REPUBLIKA.CO.ID, JAKARTA -- Pakar Hukum Tata Negara dari Universitas Parahyangan Bandung, Asep Warlan Yusuf berpendapat pemerintah sebaiknya mengajukan revisi terbatas terkait Undang-Undang MD3 yang kini tengah diperdebatkan oleh masyarakat. Asep mengatakan, secara hukum terdapat tiga langkah yang dapat ditempuh oleh pemerintah.
Yakni dengan mengeluarkan Perppu, melakukan perubahan revisi pasal terkait, dan juga pengajuan uji materi ke Mahkamah Konstitusi (MK). Namun, Asep menilai, langkah yang paling dimungkinkan oleh pemerintah yakni merevisi undang-undang. "Ada tiga, pertama dengan Perppu, kedua dengan perubahan revisi baru, ketiga MK. Yang paling mungkin adalah dengan cara merevisi UU MD3 ini. Jadi UU ini tetap berlaku," katanya kepada Republika.co.id, Jumat (23/2).
Dengan mengajukan revisi UU MD3, pemerintah bersama-samadengan DPR dan juga para pakar dan ahli yang diundang dapat mengoreksi kembali pasal-pasal yang dipermasalahkan oleh masyarakat. "Kalau Perppu itu cuma menolak atau diterima, itu saja. Dan saya agak ragu apakah DPR mau gak menindaklanjuti untuk menyetujui Perppu itu. Tapi kalau revisi itu lebih normal.
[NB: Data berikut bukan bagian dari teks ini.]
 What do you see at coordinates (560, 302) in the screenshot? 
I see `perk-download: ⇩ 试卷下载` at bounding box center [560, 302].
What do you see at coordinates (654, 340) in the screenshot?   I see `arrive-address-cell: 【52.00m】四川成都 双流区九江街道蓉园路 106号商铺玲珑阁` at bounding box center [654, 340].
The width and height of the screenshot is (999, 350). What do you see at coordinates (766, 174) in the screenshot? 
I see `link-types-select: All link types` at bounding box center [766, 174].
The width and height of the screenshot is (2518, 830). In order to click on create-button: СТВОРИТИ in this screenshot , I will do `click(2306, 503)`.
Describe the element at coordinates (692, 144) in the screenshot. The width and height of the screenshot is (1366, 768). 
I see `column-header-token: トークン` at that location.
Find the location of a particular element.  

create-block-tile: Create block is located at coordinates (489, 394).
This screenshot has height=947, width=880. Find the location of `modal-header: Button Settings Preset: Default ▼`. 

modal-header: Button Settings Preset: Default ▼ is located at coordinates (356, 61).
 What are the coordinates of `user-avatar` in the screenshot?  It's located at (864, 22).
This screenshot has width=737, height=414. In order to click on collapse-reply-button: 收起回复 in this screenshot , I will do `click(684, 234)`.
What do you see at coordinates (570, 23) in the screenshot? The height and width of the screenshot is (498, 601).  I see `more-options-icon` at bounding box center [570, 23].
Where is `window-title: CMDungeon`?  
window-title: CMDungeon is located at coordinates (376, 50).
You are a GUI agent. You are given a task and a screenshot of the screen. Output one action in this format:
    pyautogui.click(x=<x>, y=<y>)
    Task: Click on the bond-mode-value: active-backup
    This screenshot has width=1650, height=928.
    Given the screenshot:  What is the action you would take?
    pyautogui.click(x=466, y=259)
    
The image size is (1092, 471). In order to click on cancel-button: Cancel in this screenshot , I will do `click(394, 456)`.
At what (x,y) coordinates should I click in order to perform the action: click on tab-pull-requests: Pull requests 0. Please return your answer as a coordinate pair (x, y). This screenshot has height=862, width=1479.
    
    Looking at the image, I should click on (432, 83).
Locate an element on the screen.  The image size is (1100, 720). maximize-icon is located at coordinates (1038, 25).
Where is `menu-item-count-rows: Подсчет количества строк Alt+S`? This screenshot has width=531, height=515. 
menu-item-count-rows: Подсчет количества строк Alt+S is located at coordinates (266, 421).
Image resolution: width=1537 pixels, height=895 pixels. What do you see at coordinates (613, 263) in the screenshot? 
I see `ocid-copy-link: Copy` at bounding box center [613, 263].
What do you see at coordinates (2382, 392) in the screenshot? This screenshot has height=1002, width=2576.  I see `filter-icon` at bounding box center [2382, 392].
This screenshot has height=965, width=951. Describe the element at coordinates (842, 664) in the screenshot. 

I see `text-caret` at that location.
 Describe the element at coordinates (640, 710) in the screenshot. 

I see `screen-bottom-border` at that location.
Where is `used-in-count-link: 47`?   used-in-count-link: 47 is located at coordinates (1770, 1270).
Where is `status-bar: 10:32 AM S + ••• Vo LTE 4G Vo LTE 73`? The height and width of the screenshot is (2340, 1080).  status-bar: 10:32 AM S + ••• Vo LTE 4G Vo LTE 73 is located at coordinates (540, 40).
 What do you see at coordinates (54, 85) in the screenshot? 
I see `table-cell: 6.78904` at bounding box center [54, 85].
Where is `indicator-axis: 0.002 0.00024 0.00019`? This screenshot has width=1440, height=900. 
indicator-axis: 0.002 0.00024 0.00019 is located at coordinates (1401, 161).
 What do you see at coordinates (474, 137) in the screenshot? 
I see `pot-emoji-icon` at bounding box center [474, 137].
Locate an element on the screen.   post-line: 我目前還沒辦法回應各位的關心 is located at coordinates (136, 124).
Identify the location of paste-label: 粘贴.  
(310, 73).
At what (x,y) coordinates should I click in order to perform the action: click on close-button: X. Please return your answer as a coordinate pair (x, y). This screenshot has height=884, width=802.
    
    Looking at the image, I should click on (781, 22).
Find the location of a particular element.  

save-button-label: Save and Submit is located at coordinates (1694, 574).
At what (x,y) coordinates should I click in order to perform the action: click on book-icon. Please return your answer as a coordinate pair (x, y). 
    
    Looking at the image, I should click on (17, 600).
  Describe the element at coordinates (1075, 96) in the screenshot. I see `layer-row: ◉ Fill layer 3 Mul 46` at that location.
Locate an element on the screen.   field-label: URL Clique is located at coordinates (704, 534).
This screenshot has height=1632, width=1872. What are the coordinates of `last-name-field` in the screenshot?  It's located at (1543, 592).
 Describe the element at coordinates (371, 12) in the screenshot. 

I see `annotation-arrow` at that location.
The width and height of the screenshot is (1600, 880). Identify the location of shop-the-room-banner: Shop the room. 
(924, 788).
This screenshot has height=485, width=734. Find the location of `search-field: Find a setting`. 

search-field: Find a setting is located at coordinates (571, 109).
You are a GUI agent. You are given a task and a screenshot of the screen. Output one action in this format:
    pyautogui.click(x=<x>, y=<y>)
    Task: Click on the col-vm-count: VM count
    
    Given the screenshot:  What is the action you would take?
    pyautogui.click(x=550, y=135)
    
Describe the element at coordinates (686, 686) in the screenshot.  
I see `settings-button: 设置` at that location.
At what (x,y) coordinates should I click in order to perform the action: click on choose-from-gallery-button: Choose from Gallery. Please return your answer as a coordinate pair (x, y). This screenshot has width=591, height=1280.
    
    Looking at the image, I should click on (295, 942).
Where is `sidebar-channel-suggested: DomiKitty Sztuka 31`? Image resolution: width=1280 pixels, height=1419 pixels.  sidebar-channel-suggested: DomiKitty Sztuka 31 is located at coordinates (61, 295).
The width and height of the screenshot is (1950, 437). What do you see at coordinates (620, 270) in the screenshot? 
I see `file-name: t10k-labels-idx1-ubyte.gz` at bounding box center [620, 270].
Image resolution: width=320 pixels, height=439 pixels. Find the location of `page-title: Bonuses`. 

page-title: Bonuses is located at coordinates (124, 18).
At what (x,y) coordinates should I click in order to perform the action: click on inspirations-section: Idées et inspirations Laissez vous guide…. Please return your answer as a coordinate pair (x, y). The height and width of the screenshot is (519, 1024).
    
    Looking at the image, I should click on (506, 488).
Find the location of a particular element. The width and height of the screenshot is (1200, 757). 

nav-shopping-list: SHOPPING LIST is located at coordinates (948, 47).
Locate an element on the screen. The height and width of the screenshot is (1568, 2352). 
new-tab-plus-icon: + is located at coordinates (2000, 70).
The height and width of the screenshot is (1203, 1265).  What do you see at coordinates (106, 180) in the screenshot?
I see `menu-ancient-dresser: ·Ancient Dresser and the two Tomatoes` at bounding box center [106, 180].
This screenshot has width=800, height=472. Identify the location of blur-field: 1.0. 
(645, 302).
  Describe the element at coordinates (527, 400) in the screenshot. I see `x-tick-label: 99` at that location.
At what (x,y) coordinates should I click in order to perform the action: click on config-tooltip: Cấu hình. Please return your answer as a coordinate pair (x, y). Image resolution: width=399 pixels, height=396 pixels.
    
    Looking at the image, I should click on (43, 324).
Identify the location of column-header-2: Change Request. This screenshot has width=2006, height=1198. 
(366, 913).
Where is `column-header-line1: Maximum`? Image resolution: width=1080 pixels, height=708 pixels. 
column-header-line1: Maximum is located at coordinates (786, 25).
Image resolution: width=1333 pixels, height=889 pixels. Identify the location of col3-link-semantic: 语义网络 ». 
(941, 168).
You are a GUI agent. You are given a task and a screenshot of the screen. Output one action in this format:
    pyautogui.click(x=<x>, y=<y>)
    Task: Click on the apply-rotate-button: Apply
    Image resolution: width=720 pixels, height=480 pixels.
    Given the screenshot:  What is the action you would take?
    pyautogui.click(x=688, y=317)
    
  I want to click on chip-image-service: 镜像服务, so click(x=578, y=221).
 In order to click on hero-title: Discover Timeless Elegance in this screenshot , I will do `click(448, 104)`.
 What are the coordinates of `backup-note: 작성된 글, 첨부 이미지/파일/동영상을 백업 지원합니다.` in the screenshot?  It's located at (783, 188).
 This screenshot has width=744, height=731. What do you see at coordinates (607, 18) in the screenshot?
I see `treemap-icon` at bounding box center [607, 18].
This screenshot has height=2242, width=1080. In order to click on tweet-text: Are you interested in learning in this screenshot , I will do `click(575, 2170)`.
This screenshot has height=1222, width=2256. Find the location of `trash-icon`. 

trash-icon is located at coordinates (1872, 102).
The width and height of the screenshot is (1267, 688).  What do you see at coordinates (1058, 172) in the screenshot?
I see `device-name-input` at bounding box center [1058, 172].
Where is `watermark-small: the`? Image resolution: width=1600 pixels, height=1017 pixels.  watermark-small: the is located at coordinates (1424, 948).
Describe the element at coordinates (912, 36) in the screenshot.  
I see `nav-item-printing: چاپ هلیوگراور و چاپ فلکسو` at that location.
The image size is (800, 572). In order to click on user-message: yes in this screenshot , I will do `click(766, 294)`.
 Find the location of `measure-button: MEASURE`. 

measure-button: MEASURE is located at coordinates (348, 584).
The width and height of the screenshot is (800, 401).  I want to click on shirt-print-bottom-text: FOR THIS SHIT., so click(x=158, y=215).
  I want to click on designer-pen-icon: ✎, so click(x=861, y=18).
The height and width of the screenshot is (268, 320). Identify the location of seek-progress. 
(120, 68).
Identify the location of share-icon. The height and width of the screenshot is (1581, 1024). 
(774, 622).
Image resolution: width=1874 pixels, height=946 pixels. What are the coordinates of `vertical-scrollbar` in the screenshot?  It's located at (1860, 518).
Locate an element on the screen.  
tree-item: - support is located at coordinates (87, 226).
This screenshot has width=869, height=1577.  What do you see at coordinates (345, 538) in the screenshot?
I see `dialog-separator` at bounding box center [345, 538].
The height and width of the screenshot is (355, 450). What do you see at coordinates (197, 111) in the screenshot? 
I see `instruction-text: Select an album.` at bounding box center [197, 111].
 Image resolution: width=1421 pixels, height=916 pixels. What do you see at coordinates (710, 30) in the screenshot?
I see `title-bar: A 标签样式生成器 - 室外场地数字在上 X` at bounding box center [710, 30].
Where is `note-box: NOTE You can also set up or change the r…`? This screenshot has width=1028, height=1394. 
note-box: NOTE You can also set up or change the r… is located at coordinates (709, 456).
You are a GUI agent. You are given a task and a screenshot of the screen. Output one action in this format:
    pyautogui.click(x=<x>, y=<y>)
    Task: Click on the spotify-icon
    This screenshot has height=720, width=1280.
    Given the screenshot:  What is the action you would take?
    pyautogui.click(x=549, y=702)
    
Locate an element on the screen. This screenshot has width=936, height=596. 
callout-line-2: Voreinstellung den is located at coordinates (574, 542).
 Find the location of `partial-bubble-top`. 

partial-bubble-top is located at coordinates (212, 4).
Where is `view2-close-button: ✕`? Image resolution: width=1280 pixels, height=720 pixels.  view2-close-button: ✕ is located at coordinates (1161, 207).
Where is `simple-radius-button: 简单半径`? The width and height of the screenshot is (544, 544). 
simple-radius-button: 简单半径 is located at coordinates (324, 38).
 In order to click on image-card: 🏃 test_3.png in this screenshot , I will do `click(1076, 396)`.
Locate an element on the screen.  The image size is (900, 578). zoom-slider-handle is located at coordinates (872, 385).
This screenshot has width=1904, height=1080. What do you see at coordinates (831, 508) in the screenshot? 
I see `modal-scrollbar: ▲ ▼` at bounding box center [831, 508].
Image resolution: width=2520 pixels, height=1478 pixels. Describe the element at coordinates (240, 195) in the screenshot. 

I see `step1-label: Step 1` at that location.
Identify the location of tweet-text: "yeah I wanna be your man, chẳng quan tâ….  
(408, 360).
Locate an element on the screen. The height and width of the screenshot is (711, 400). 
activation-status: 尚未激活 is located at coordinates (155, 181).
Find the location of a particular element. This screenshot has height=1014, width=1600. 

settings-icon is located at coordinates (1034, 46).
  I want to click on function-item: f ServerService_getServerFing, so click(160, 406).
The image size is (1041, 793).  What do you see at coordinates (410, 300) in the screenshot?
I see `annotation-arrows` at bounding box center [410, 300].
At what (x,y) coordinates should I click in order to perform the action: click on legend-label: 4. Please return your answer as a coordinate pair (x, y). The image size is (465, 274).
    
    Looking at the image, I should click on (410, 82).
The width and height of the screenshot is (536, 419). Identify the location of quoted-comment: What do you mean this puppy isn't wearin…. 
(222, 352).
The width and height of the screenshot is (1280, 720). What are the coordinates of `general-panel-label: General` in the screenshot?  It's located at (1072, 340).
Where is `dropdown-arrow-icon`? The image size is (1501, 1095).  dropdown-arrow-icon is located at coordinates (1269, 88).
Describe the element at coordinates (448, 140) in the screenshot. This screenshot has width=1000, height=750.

Karena presiden, DPR bersama-sama menyusun itu," jelasnya.
Terkait dorongan pemerintah kepada masyarakat yang keberatan dengan UU MD3 untuk mengajukan uji materi ke MK, Asep berpendapat langkah tersebut justru membuat seolah-olah presiden menjadi lepas tangan, apalagi kemungkinan presiden enggan menandatangani pengesahan undang-undang tersebut.
"Tapi lebih simple lagi kalau kembali ke MK, itu namanya Presiden cuci tangan, kalau ke MK. Gitu aja konsekuensinya," katanya.
Sebelumnya, menurut Menteri Hukum dan HAM Yasonna Laoly,Presiden kemungkinan tak akan menandatangani pengesahan revisi UU MD3.Pemerintah pun mendorong masyarakat yang keberatan terhadap UU MD3 ini untukmengajukan permohonan uji materi ke MK.